More than one story in this issue underscores the reality that the world can be a dangerous place for people of faith and for people in general. One of those threats is predators,  and the religious community  has discovered even its churches and members are not always safe from them.

The world always has had predators, but the population of those who would harm others in a hundred different ways may be larger than ever. Undoubtedly, modern-day predators are more sophisticated in their efforts to ensnare the unsuspecting. The very young, the old and those in between all are at risk.

Schools make elaborate plans to ensure safety for their students. Most parents strive to make their homes safe havens for their families, especially their children. Security systems are popular these days.

Traditionally, churches have  been regarded as safe havens. Likely that was never completely true. Today more than ever before, churches must be proactive in ensuring safety and security.

Research by LifeWay Christian Resources (see “One in eight church background checks finds record,” page 13) suggests that churches who used the service  Backgroundchecks.com discovered — as the headline says — that one in eight volunteers or potential staffers checked by churches had a record.

Churches may be more successfully targeted by those of ill intent than other institutions because people of faith tend to be trusting. Many in church life can’t fathom the idea of requiring background checks on potential pastors, other ministers, other staff members or even volunteers. Some fear they will offend a potential pastor by insisting on a criminal background check.

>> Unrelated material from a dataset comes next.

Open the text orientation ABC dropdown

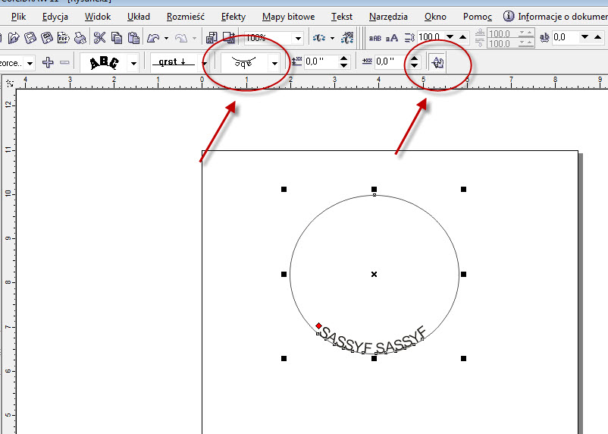pos(133,64)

Candidates with nothing to hide will not object to such a requirement. Anyone who does likely does not hold the safety and security of members — especially children — as a high enough priority, even if he or she has nothing to hide.

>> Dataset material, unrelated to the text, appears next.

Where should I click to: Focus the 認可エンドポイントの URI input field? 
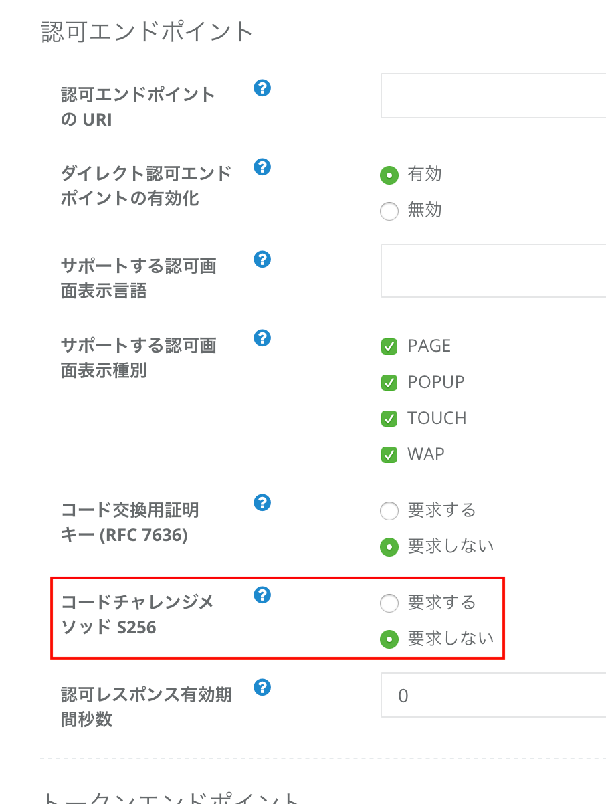(494, 96)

A clean report affirms something about a potential minister, other staff member or volunteer and enables a congregation to move forward in their deliberations. A confirmed clean record is valuable to the candidate.

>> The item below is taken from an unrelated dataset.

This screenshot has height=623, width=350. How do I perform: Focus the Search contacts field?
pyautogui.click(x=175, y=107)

As the story on page 13 points out, a clean criminal background check is hardly the full extent of a congregation’s responsibilities to its members and visitors. Without ongoing precautions, a church easily lulls itself into a false sense of security.

The “6/2” rule — a policy that requires that anyone working with children or youth to be an active member of the church for six months and that there be at least two non-related adults in the room with minors at all times — makes a lot of sense.

Both members and visitors with children will appreciate such a no-exceptions policy. None of us wants our children or grandchildren at risk for physical, emotional or sexual abuse anywhere.

Some say larger churches are more at risk and have a greater need for precautions, but any congregation is at risk because churches are in the people business. Baptist churches rightly welcome visitors and potential members, and they often err on the side of filling positions or service with anyone who agrees to take them, even the newest members.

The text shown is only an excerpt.